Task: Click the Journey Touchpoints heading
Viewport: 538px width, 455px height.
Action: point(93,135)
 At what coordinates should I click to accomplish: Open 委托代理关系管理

- - - - -

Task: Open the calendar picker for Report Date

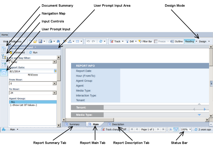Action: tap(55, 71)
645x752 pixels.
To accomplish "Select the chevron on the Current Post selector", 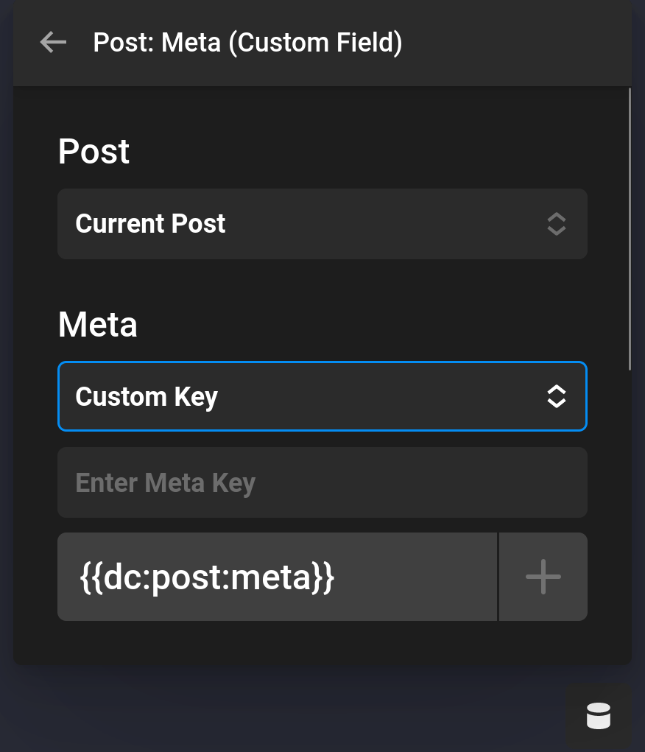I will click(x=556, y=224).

- - - - -

Please repeat the rows verbatim, from the line containing "Task: Click the Journey Touchpoints heading" up to and including the line containing "At what coordinates".

Task: Click the Journey Touchpoints heading
Viewport: 538px width, 455px height.
Action: point(93,135)
 At what coordinates should I click to accomplish: Open 委托代理关系管理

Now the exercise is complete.